実際、立体感は片目だけでも感じることができる。片目を閉じたら、回りがぺらぺらの二次元と感じる人はたぶんいないだろう。
ヒトが二つの目で立体視を行うようになったのは、我々の祖先の霊長類が、アフリカの熱帯林の中で樹上生活をし、主に果樹などを食べる生き物として進化してきたからだ。手を伸ばして、果樹をもぎ取るような行動がやりやすいような適応として、両眼立体視という機能がある。
逆にいうと、両眼立体視は、そういう近距離では効果的ではあるものの、遠くのものの立体感、遠近感にはあまり関係していない。
そもそも、両眼に入力される微妙な映像のズレや、両目がどれだけ寄り目になるかの度合いは、遠くの物体ほどわずかになって、区別はつけにくくなる。実際には、両眼視による立体感の有効距離は、せいぜい20mほどといわれている。
それでは、人間は両眼視差や両眼輻輳以外に、どんな情報を使って立体感や遠近感を得ているのだろうか。
遠くに人がいるとき、網膜上の映像は、近くの人よりも小さく写っている。でも、我々は、あそこに小さな人がいるとは思わない。
これは、その見えている人と、まわりの景色との関係が学習されていて、無意識的に視覚イメージに影響を与えているからだ。

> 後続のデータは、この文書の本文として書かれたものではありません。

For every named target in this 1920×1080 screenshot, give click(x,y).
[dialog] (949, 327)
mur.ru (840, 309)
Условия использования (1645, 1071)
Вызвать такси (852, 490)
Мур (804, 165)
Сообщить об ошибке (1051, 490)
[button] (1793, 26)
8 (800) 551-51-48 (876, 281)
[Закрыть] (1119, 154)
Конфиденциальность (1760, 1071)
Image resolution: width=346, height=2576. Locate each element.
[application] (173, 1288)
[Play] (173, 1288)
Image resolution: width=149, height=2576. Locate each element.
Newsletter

あるいは、コントラストの強い月面のクレーターの写真の中には、普通に見ると凹んで見えるのに、写真を上下逆さまにすると、ドーム状に飛び出してみえるものがある。
これも、自然界にある風景では、上から日が当たったときにどう影がつくかという無意識的な学習記憶が脳の中にあって、それによって引き起こされているといわれている。

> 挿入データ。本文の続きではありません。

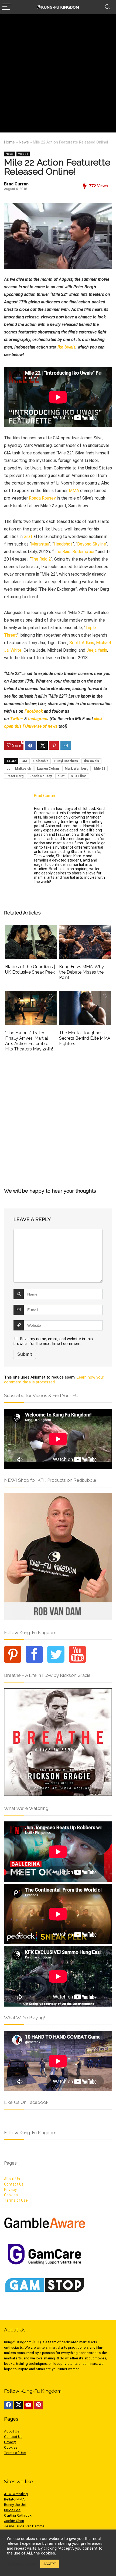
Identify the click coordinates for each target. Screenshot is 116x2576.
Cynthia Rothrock (18, 2515)
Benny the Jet (15, 2505)
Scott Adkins (81, 642)
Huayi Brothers (66, 761)
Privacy (10, 2189)
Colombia (40, 761)
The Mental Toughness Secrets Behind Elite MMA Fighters (84, 1038)
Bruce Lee (12, 2510)
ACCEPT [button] (49, 2564)
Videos (23, 154)
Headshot (63, 544)
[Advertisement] (58, 74)
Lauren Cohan (48, 768)
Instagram (37, 718)
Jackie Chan (14, 2521)
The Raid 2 (41, 559)
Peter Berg (14, 776)
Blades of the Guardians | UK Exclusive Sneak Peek (30, 969)
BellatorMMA (14, 2499)
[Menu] (6, 7)
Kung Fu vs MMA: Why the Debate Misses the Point (81, 972)
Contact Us (14, 2184)
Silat (28, 536)
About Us (12, 2179)
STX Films (79, 776)
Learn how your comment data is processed (54, 1379)
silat (61, 776)
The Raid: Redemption (74, 551)
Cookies (11, 2195)
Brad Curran (16, 183)
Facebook (34, 711)
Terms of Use (16, 2200)
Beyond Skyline (91, 544)
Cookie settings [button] (22, 2563)
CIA (24, 761)
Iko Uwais (66, 347)
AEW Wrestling (16, 2494)
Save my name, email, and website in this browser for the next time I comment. (53, 1341)
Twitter (16, 718)
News (24, 142)
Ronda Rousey (42, 498)
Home (9, 142)
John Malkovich (18, 768)
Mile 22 (99, 768)
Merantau (40, 544)
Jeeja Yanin (96, 650)
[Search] (107, 7)
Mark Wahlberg (76, 768)
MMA (74, 490)
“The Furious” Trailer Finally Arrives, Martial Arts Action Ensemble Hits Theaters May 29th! (29, 1041)
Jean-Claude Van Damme (24, 2526)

このほかにも、動いているものには立体感が感じられるという現象もある。
さらに、
の“And Then There Was Salsa”というコマーシャルは、目の錯覚のようなものも含めて、何種類かのテクニックを組み合わせていて、これだけでもかなり立体感を感じられると思う。もし、あまり感じなかった人は、片目をつぶって筒のようなもので覗くようにすると、より強く立体感が得られるはずだ。

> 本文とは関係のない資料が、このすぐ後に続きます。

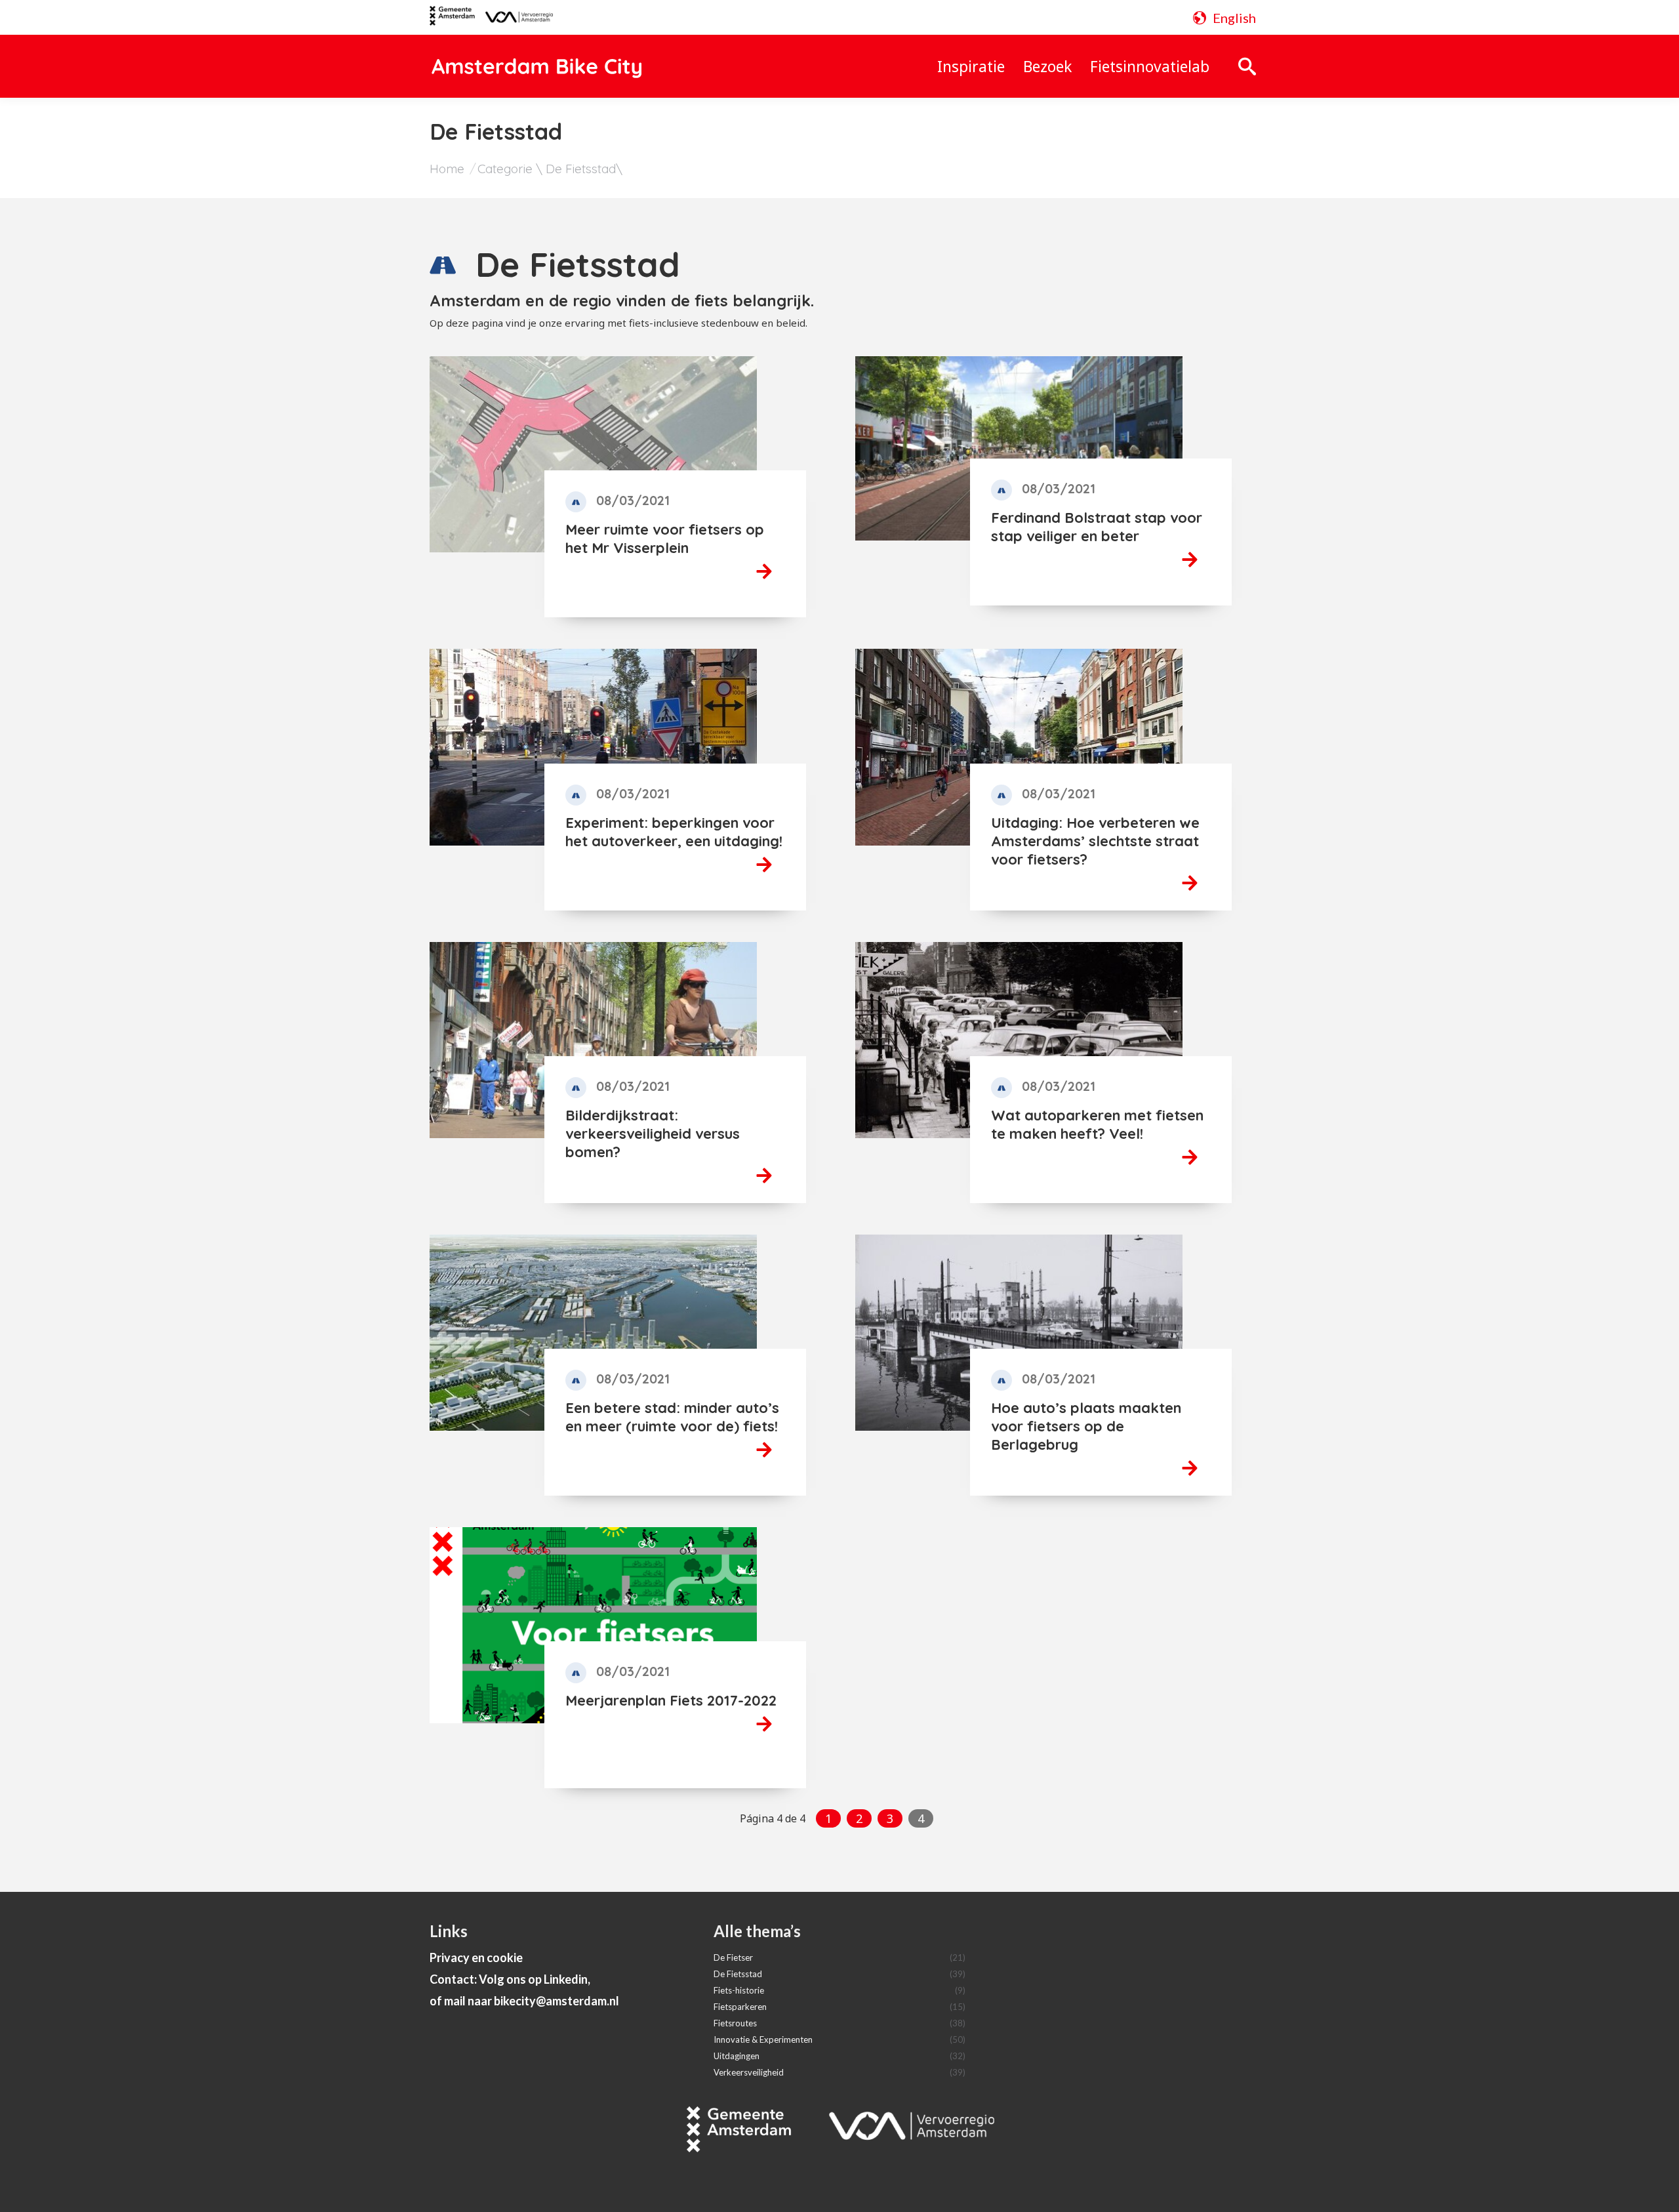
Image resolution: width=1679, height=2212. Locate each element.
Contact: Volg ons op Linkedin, (510, 1979)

これは、画面の一部が何かに隠されている時のほうが、立体感を感じられることがあるという性質を使っているらしい。
こんなふうに、人間の感じる立体感は、両眼視差や両眼輻輳以外にも、非常に多くの手がかりによって創りだされている。
つまり、こういう様々な現象を巧妙に映像表現の中に取り入れることで、3D映画ならではのリアリティを高めていくことができる。この認識ができたことが、過去のブームと今回の、決定的な差になっているのではないだろうか。